When the investigative arm of the Treasury Department, ran by Ray King (J.K. Simmons), tasks an analyst with a sordid past, Marybeth Medina (Cynthia Addai-Robinson), with investigating a possible terrorist moneyman, a man simply known in the intelligence world as “The Accountant,” she begins to discover that all is not what it seems. At the same time, Christian takes on a new client in the form of a robotics manufacturer, ran by Lamar Black (John Lithgow). It seems their low-level staff accountant, Dana Cummings (Anna Kendrick), has discovered a discrepancy in the books, and a new accountant is needed to find the issue. All of this leads into a much bigger web of lies and deceit, and soon, Dana and Christian are being hunted by the mysterious Brax (Jon Bernthal), a mercenary who is known to clean up messes like this.
All of this somehow comes together in the third act as allegiances are revealed, secrets are spoiled, and many people die.
The Accountant plays out like a novel — and probably would have been better served as a form of long fiction, as the film leaves too many loose ends. The accountant, we are told, fights for good people, yet it is never addressed why he was working for the cartels and terrorists. There is no good there, nor was he working to bring them down from the inside — at least it is never revealed that he was. It’s a plot thread that is just let dangling.
The action scenes, especially when Affleck seems to go off as a relentless killing machine are fast-paced and frenetic, much like 2014’s John Wick. But Wick kept the pedal firmly engaged to the metal for the entire run time, whereas The Accountant pauses for exposition — almost too much. The film bounces around between past and present, giving the origin of Wolff (who uses many different aliases in the film, all famous mathematicians), and I’m not sure we needed to see all of these moments in young Christian’s (Seth Lee) life.
As for Affleck as the lead here, he is only merely adequate as Christian. While he has the size to play a role like this, it was hard to take him seriously as a man who kills people without remorse, and then does taxes for farmers. Getting one solid performance out of Affleck is a win, but asking him to play a character with multiple personality traits is demanding too much. This is the biggest criticism about Affleck playing Batman/Bruce Wayne in the DCEU films.
The rest of the cast, most of which also have ties to the recent comic book movie wave, does a great job. Simmons (who will play Commissioner Gordon in the upcoming Justice League films) is the stand out, and Addai-Robinson (who played Amanda Waller on The CW’s Arrow and The Flash) shows that she is ready for the big screen. Jon Bernthal (Netflix’s The Punisher) is perfectly cast as the relentless, yet highly-intelligent Brax. The Accountant is actually a better film when Bernthal is on screen.
The direction by Gavin O’Connor (Miracle) is fine, as he uses close ups and long shots better than most action film directors. Neither is overused, and both work to really bring the audience into a scene. The script by Bill Dubuque (The Judge) again tries too hard to tell some epic story that spans decades, when all the audience really wants to see is the here and now. If this were a novel, the extensive backstory and set ups would be welcome, but in an action film, the action film should be the driver, not the motivations.
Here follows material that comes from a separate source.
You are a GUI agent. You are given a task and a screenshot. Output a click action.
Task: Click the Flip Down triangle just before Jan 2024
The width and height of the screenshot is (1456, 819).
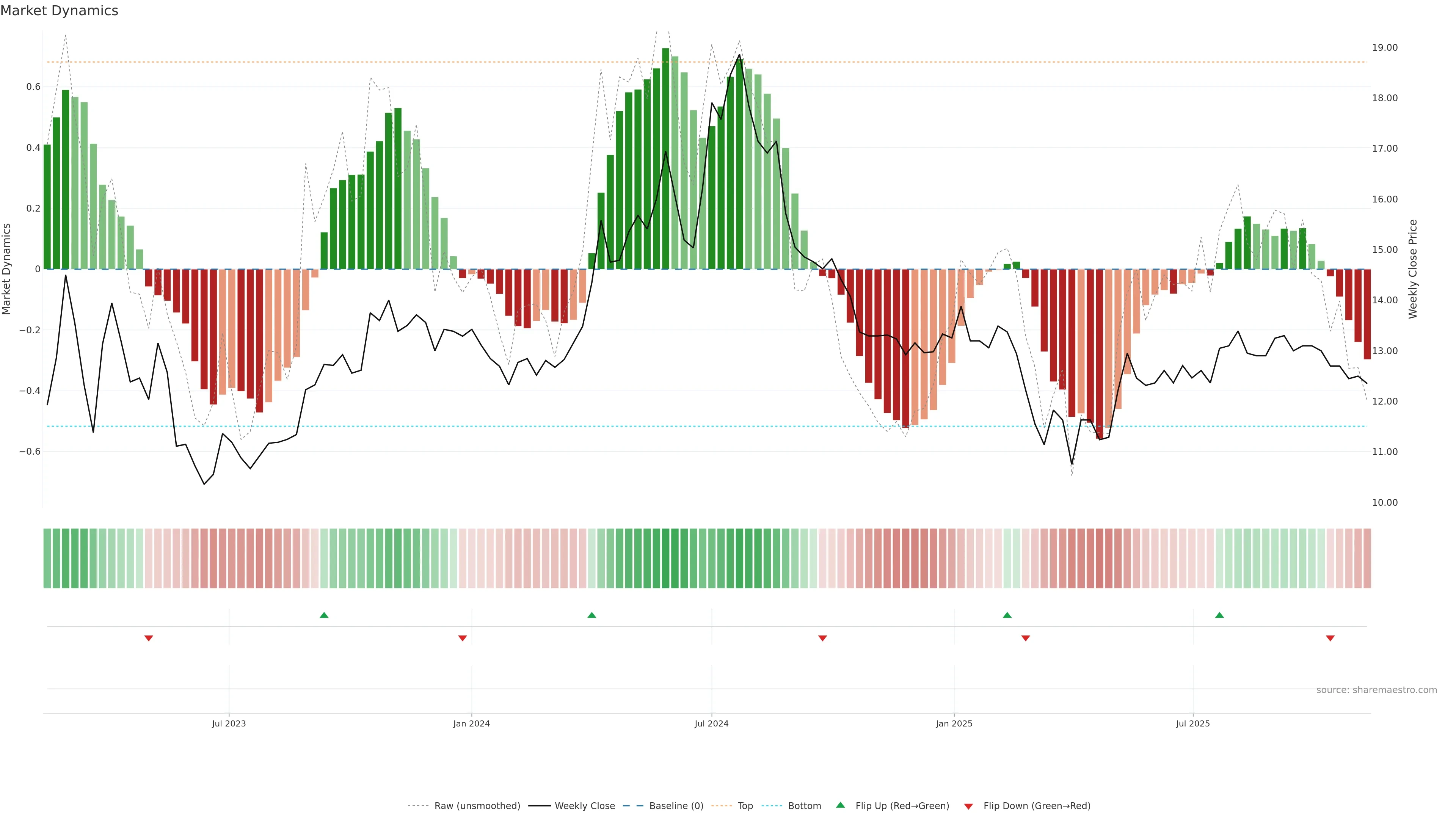(x=462, y=638)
The Accountant is a flawed film that has some highpoints, especially when guns are involved. The mythos of the Christian character prove to be too much, and the loose ends and unanswered questions that are abandoned for no particular reason really hurt the film as whole. This is a good example of biting off more than you can chew, and with some better focus from the film makers, The Accountant could have been the fall surprise of 2016. Instead, it’s an equation that can’t easily be solved, Asperger’s or not.
The Accountant is rated R and is in theaters now.